Converting a hex string to a byte array

C++StringHex

C++ Problem Overview


What is the best way to convert a variable length hex string e.g. "01A1" to a byte array containing that data.

i.e converting this:

std::string = "01A1";

into this

char* hexArray;
int hexLength;

or this

std::vector<char> hexArray;

so that when I write this to a file and hexdump -C it I get the binary data containing 01A1.

C++ Solutions


Solution 1 - C++

This ought to work:

int char2int(char input)
{
  if(input >= '0' && input <= '9')
    return input - '0';
  if(input >= 'A' && input <= 'F')
    return input - 'A' + 10;
  if(input >= 'a' && input <= 'f')
    return input - 'a' + 10;
  throw std::invalid_argument("Invalid input string");
}

// This function assumes src to be a zero terminated sanitized string with
// an even number of [0-9a-f] characters, and target to be sufficiently large
void hex2bin(const char* src, char* target)
{
  while(*src && src[1])
  {
    *(target++) = char2int(*src)*16 + char2int(src[1]);
    src += 2;
  }
}

Depending on your specific platform there's probably also a standard implementation though.

Solution 2 - C++

This implementation uses the built-in strtol function to handle the actual conversion from text to bytes, but will work for any even-length hex string.

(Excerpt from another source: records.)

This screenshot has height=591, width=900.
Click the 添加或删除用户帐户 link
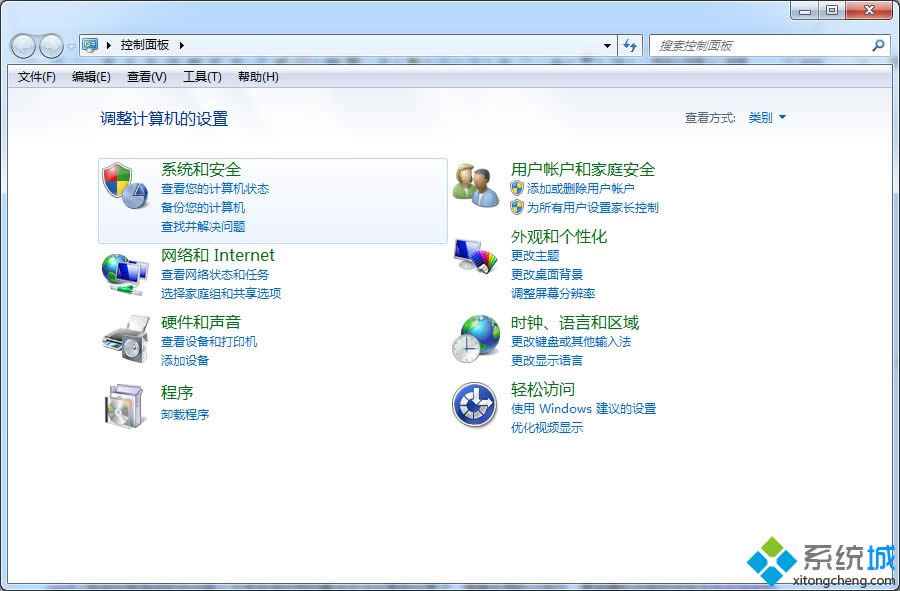pos(581,189)
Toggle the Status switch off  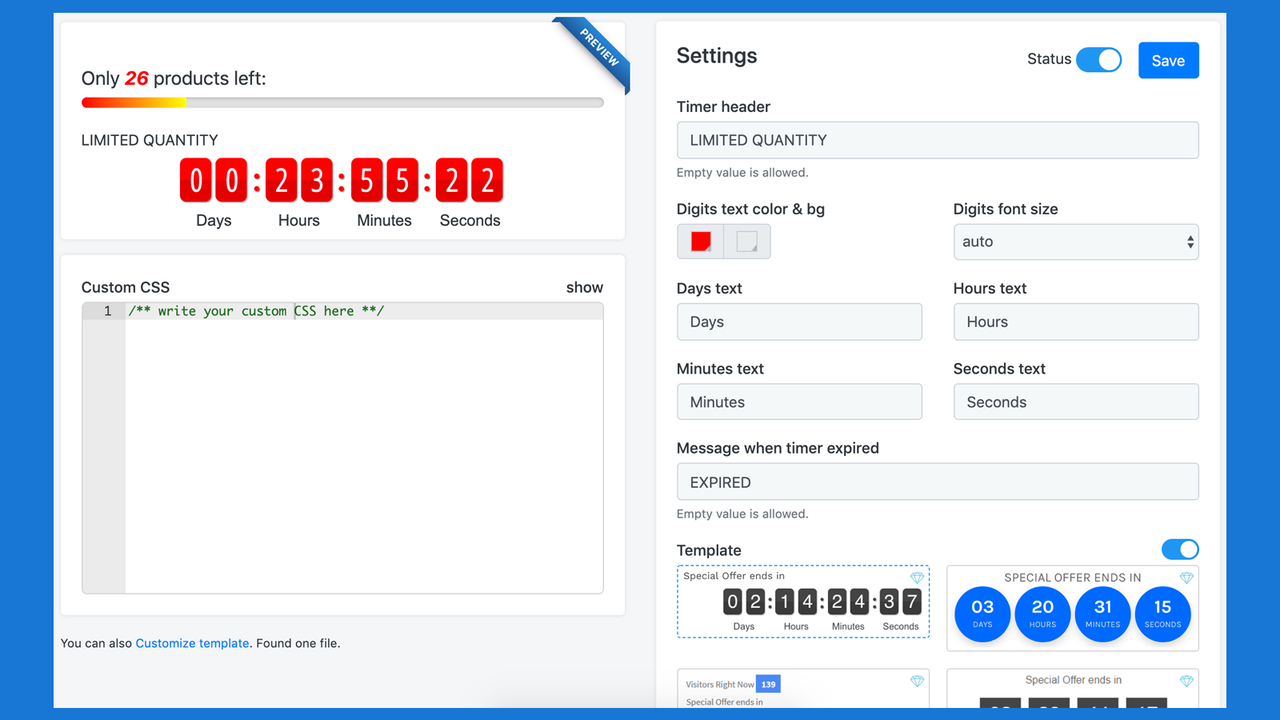1098,60
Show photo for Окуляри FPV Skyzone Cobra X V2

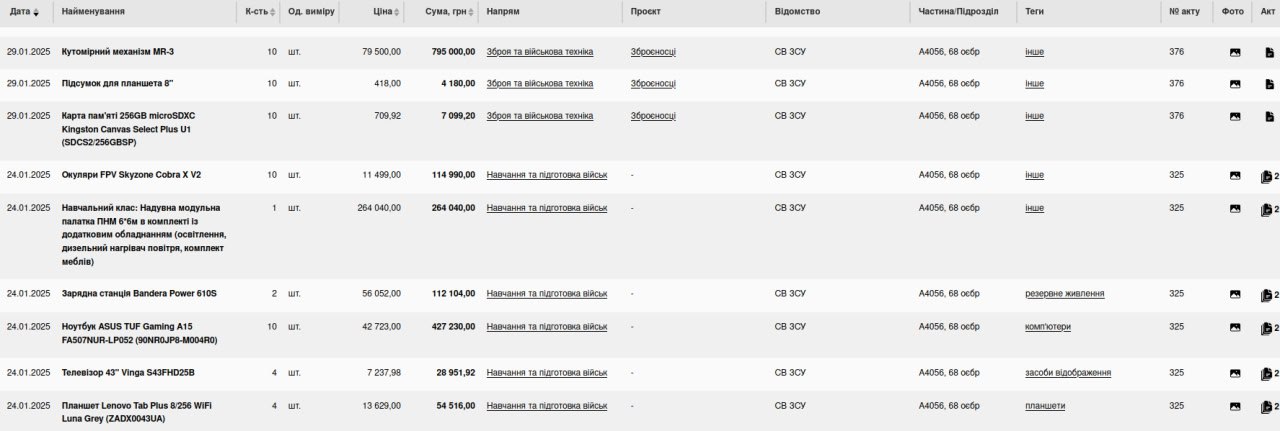point(1235,176)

std::vector<char> HexToBytes(const std::string& hex) {
  std::vector<char> bytes;

  for (unsigned int i = 0; i < hex.length(); i += 2) {
    std::string byteString = hex.substr(i, 2);
    char byte = (char) strtol(byteString.c_str(), NULL, 16);
    bytes.push_back(byte);
  }

  return bytes;
}

Solution 3 - C++

So for fun, I was curious if I could do this kind of conversion at compile-time. It doesn't have a lot of error checking and was done in VS2015, which doesn't support C++14 constexpr functions yet (thus how HexCharToInt looks). It takes a c-string array, converts pairs of characters into a single byte and expands those bytes into a uniform initialization list used to initialize the T type provided as a template parameter. T could be replaced with something like std::array to automatically return an array.

#include <cstdint>
#include <initializer_list>
#include <stdexcept>
#include <utility>

/* Quick and dirty conversion from a single character to its hex equivelent */
constexpr std::uint8_t HexCharToInt(char Input)
{
	return
    ((Input >= 'a') && (Input <= 'f'))
    ? (Input - 87)
    : ((Input >= 'A') && (Input <= 'F'))
    ? (Input - 55)
    : ((Input >= '0') && (Input <= '9'))
    ? (Input - 48)
    : throw std::exception{};
}

/* Position the characters into the appropriate nibble */
constexpr std::uint8_t HexChar(char High, char Low)
{
    return (HexCharToInt(High) << 4) | (HexCharToInt(Low));
}

/* Adapter that performs sets of 2 characters into a single byte and combine the results into a uniform initialization list used to initialize T */
template <typename T, std::size_t Length, std::size_t ... Index>
constexpr T HexString(const char (&Input)[Length], const std::index_sequence<Index...>&)
{
    return T{HexChar(Input[(Index * 2)], Input[((Index * 2) + 1)])...};
}

/* Entry function */
template <typename T, std::size_t Length>
constexpr T HexString(const char (&Input)[Length])
{
    return HexString<T>(Input, std::make_index_sequence<(Length / 2)>{});
}

constexpr auto Y = KS::Utility::HexString<std::array<std::uint8_t, 3>>("ABCDEF");

Solution 4 - C++

You can use boost:

#include <boost/algorithm/hex.hpp>

char bytes[60] = {0}; 
std::string hash = boost::algorithm::unhex(std::string("313233343536373839")); 
std::copy(hash.begin(), hash.end(), bytes);

Solution 5 - C++

You said "variable length." Just how variable do you mean?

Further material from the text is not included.